Breast Cancer Metastasis: Role of Tumor Microenvironment and Resident Macropahges
Keywords: Macrophages, matrix metallo proteinases, extra cellular matrix, tumor microenvironment, cytokine
AbstractMetastatic breast cancer is a stage of breast cancer wherever the disease has spread to distant parts of the body. Onset of metastasis is one of the biggest obstacles to the successful treatment of cancer. The potential of a tumor cell to metastasize profoundly depends on its microenvironment, or “niche” interactions with local components. Macrophages provide tropic support to tumors. Resident macrophages contribute a set of common functions, including their capability to defend against microbial infections, to maintain normal cell turnover and tissue remodelling, and to help repair sites of injury. Macrophages are recruited into the tumor microenvironment where they differentiate to become Tumor-associated-macrophages (TAMs). TAMs are the most abundant subpopulation of tumor-stroma and actively drive cancer cell invasion and metastasis. Cancer metastasis is not solely regulated by the deregulation of metastasis promoting or suppressing genes in cancer cells. Recently the interaction between the stromal cells and cancer cells has been demonstrated to promote cancer metastasis.

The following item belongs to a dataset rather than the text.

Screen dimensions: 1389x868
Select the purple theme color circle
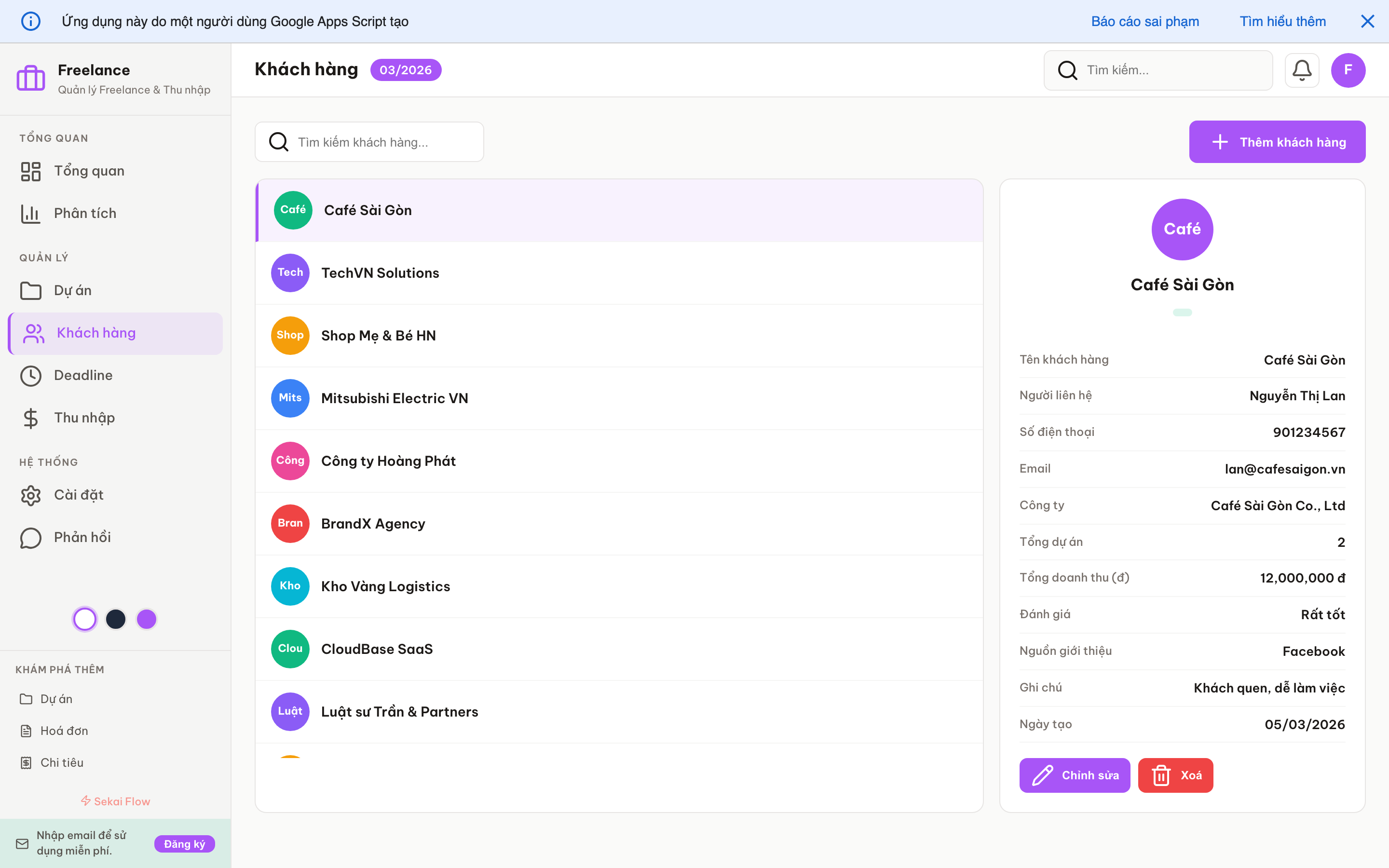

TAMs can advocate epithelial-mesenchymal transition of cancer cells. Loss of e-cadherin, a major phenomenon of epithelial to mesenchymal transition (EMT), reduces adhesiveness and releases cancer cells to distant (secondary) sites. A positive correlation between tumor progression and the expression of matrix metallo proteinases (MMPs) in tumor tissues has been demonstrated in numerous human and animal studies. The dynamic interactions of cancer-cells with TAMs actively promote invasion-metastasis cascade through intercellular-signalling-networks that need better elucidation.